Due stabiesi, due epoche, un’unica eredità
Quella di raccontare la vita – con la parola, con il disegno o con la fotografia. Un filo che unisce due generazioni, due sensibilità, e un’unica città che continua a donare talento e visione al mondo.
Fonti:
n.d.a. D’Ammora / D’Amora – annotazione archivistica (errore anagrafico segnalato in documenti locali).
Glauco Licata, Storia del “Corriere della Sera”, Milano, Rizzoli, 1976.
La Domenica del Corriere, supplemento illustrato del Corriere della Sera, n. 1 (8 gennaio 1899) e numeri successivi.
Gianni Oliva, La Domenica del Corriere va alla guerra. Il 1915-18 nelle tavole di Achille Beltrame, Udine, Gaspari, 2012.
Enrico Folisi, La Domenica del Corriere alla Grande Guerra degli altri.

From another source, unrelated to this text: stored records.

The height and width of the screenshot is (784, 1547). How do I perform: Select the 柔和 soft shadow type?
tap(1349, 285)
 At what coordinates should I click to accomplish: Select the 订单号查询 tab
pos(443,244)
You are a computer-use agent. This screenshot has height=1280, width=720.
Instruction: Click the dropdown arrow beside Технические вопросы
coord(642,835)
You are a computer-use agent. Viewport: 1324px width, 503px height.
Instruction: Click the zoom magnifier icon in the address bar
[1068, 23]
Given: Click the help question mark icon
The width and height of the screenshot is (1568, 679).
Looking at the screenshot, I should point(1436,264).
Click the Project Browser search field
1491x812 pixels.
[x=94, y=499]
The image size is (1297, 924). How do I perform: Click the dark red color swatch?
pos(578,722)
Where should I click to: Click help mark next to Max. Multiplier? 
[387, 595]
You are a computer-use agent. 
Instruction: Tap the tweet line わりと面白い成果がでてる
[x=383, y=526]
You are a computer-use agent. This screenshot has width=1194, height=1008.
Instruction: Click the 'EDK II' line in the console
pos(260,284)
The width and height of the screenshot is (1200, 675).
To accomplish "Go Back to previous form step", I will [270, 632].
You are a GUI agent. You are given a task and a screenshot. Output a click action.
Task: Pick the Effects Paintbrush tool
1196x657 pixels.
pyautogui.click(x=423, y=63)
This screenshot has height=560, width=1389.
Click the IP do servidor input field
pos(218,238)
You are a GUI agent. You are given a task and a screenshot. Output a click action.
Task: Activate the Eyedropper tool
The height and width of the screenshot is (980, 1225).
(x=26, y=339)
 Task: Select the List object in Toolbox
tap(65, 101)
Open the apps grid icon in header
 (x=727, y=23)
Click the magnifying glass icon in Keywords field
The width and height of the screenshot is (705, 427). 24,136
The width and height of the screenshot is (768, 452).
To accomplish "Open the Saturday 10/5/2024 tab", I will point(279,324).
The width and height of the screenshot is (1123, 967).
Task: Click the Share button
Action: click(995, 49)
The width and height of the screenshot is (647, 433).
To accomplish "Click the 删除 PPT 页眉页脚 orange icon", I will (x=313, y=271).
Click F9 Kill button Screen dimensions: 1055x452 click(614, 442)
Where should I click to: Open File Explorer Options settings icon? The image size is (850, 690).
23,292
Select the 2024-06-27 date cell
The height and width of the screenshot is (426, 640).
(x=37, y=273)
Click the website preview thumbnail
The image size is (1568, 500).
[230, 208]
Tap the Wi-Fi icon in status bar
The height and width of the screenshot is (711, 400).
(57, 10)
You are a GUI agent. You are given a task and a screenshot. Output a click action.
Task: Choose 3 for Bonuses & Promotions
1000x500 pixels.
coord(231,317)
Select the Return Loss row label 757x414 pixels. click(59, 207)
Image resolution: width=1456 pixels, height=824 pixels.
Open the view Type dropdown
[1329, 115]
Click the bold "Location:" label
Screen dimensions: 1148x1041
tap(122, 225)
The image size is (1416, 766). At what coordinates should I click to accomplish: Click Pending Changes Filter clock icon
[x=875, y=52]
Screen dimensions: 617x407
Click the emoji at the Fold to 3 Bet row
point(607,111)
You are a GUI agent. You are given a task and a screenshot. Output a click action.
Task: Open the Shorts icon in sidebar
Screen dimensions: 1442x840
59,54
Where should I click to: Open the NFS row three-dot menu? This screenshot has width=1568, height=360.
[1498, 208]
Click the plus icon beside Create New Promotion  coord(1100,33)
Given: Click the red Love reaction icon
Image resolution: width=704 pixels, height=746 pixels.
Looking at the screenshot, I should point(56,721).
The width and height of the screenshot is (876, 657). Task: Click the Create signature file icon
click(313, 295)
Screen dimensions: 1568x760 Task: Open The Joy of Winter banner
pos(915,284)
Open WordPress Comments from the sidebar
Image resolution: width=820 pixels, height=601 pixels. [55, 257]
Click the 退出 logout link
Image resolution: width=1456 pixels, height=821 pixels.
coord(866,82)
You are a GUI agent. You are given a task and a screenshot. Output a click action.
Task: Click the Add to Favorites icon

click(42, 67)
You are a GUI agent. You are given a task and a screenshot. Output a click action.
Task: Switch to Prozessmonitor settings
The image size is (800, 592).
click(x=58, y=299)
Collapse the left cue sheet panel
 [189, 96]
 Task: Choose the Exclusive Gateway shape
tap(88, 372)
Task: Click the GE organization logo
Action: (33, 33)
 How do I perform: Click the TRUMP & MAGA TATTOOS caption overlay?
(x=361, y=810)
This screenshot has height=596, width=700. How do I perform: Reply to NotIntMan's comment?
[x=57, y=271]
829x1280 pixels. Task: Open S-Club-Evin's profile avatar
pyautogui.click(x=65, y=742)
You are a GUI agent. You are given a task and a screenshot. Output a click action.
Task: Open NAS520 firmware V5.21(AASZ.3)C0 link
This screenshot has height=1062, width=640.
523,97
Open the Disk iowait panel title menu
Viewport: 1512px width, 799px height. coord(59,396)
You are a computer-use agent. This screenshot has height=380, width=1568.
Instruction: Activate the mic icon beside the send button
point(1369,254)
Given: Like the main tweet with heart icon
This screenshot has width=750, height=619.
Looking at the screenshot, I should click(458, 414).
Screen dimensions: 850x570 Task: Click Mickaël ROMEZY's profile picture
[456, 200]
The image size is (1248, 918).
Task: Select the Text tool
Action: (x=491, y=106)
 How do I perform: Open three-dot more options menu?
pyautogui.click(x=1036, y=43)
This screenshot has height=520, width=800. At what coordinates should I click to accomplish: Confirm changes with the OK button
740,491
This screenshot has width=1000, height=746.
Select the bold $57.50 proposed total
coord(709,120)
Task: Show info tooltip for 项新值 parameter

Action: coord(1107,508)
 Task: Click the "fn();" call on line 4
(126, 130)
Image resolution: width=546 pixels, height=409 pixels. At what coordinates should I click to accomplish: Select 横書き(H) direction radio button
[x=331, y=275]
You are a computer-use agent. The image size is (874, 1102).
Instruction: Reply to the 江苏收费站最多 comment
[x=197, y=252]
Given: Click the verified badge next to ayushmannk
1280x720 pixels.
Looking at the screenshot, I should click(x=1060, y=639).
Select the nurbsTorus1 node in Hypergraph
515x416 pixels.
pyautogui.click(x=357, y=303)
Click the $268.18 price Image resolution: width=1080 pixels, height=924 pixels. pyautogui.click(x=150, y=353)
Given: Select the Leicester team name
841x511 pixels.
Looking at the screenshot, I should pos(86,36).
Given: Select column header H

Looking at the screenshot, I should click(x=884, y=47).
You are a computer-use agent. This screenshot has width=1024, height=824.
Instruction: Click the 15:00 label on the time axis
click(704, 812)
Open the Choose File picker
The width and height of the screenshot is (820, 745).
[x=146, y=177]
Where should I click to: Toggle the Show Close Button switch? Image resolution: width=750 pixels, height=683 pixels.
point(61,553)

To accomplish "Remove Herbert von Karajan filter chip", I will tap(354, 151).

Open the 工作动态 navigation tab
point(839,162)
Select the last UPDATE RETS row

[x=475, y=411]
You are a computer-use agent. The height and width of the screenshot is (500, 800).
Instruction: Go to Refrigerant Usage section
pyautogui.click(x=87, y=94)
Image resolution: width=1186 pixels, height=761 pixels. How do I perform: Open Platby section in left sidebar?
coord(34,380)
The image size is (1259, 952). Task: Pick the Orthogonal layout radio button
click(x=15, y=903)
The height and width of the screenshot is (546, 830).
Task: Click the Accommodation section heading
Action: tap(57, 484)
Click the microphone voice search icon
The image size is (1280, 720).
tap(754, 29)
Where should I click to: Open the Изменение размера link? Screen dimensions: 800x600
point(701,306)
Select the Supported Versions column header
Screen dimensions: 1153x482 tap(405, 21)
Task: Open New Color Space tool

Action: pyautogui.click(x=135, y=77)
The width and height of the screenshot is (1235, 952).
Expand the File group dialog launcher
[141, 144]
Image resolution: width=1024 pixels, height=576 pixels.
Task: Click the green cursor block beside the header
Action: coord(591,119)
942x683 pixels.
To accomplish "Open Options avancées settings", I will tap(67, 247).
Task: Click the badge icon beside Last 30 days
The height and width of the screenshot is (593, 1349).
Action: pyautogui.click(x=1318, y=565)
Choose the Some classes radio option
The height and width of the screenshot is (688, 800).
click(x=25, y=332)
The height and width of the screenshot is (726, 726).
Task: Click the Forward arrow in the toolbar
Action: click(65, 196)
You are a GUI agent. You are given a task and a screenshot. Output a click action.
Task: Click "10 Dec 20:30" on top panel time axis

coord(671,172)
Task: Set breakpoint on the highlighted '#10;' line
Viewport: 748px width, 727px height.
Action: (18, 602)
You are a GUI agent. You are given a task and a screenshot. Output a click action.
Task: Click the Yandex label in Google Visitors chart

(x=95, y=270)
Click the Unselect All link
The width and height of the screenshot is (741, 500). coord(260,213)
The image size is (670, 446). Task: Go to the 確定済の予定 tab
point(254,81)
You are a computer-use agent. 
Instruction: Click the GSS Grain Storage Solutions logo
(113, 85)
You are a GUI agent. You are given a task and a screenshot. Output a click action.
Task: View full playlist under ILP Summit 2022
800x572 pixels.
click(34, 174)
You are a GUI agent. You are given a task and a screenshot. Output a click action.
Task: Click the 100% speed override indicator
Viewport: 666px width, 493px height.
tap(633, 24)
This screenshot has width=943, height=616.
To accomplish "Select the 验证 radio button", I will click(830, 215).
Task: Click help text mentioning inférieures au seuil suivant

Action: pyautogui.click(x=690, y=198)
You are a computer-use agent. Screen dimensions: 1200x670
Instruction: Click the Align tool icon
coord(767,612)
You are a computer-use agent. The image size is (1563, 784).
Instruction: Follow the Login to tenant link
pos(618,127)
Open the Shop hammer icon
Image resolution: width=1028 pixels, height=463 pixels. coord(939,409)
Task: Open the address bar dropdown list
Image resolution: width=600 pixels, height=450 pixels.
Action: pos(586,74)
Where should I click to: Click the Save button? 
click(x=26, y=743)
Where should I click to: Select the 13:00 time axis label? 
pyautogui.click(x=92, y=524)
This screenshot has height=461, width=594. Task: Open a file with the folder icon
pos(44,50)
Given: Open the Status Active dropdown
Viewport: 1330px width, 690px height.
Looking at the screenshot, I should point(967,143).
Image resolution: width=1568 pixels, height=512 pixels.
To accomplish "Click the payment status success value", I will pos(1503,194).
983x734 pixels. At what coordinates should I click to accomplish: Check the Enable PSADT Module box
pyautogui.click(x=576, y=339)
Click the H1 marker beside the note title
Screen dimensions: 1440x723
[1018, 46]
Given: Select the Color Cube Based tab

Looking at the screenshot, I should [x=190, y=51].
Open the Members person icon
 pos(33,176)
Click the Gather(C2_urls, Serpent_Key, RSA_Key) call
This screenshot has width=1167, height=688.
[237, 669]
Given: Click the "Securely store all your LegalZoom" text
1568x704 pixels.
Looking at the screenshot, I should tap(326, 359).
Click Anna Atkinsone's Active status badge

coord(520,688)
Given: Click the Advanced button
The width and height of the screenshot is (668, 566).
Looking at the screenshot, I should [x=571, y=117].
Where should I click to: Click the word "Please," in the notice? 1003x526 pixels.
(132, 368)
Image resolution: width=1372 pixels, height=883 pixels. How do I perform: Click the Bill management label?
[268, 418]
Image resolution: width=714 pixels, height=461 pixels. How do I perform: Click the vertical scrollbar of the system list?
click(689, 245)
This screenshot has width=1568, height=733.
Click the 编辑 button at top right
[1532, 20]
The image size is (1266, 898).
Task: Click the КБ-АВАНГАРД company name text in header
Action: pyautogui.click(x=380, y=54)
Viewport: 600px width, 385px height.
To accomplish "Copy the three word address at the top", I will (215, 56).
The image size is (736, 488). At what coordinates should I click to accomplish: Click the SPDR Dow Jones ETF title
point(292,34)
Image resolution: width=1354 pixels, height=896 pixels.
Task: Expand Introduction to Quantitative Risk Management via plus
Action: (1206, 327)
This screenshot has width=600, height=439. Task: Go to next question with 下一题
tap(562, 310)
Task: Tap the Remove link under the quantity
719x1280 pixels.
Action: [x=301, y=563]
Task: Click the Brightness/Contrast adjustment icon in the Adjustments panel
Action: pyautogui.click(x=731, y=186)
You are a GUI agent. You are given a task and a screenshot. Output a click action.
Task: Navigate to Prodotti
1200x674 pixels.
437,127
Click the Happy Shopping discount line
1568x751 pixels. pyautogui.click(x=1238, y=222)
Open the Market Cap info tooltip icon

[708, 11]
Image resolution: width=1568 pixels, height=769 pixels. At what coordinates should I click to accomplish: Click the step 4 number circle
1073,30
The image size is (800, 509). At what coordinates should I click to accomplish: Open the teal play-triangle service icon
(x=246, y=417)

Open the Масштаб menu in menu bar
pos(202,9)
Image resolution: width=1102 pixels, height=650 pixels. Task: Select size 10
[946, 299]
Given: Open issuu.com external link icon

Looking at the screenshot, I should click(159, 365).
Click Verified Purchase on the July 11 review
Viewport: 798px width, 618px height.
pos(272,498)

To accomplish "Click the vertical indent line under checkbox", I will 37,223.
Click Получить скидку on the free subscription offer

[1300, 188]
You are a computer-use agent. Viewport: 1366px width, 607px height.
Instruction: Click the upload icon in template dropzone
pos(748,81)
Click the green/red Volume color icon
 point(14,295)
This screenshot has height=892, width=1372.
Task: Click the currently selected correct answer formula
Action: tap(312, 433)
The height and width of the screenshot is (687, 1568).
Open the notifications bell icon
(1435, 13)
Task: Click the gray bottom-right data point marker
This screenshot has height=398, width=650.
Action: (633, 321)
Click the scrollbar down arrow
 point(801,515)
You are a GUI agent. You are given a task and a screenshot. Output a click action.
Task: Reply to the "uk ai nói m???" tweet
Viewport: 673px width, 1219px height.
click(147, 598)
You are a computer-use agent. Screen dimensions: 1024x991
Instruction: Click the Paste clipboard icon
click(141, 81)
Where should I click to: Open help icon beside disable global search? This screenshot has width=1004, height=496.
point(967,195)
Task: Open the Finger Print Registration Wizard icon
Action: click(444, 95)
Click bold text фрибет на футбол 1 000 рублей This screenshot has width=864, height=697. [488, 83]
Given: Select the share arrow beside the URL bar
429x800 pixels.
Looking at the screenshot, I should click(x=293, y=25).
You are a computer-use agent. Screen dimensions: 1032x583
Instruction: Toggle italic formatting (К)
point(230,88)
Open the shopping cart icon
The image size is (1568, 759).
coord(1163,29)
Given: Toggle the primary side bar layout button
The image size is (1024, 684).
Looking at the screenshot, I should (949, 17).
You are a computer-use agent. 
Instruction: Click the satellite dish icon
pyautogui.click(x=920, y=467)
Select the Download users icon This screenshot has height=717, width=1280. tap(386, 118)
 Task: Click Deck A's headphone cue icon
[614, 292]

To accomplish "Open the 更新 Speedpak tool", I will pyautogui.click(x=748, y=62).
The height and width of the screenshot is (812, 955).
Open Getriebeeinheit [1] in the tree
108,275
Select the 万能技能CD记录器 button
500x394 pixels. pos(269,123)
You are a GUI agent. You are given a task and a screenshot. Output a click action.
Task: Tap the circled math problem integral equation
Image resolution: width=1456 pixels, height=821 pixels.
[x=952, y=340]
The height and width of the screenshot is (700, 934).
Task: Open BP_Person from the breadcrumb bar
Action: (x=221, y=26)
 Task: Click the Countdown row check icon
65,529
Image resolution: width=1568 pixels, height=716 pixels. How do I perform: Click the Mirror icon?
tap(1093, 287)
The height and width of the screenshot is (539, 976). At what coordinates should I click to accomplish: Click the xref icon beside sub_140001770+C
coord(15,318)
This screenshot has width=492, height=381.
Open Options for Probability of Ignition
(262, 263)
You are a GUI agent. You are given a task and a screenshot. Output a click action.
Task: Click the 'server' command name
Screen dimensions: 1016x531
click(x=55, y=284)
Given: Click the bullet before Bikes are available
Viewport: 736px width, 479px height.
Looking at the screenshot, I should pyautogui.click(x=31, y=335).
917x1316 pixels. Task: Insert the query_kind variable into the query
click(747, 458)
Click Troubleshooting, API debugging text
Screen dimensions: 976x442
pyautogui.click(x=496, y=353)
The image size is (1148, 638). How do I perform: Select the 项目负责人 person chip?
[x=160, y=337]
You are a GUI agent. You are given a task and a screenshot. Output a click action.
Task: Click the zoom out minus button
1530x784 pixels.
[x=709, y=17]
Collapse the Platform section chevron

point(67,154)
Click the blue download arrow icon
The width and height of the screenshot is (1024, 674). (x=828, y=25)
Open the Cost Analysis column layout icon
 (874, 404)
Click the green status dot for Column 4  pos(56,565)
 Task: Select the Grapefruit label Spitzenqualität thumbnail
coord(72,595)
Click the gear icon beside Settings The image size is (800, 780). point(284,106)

I disegni a colori di Achille Beltrame (28 giugno 1914-23 maggio 1915), Udine, Gaspari, 2015.
Fondazione Corriere della Sera – Archivio storico e sezioni digitali dedicate a La Domenica del Corriere.
“La Domenica del Corriere”, voce di Wikipedia, ultima consultazione ottobre 2025.
“Vincenzo Carrese”, voce Liberoricercatore articolo di Gaetano Fontana



Sono una pronipote di Ferdinando e nipote di Vincenzo posso confermare tutto quello scritto aggiungendo che sono state persone dal gran cuore e specialmente zio Vincenzo disponibilissimo verso gli stabiesi che andavano al nord per lavorare persone metavigluose.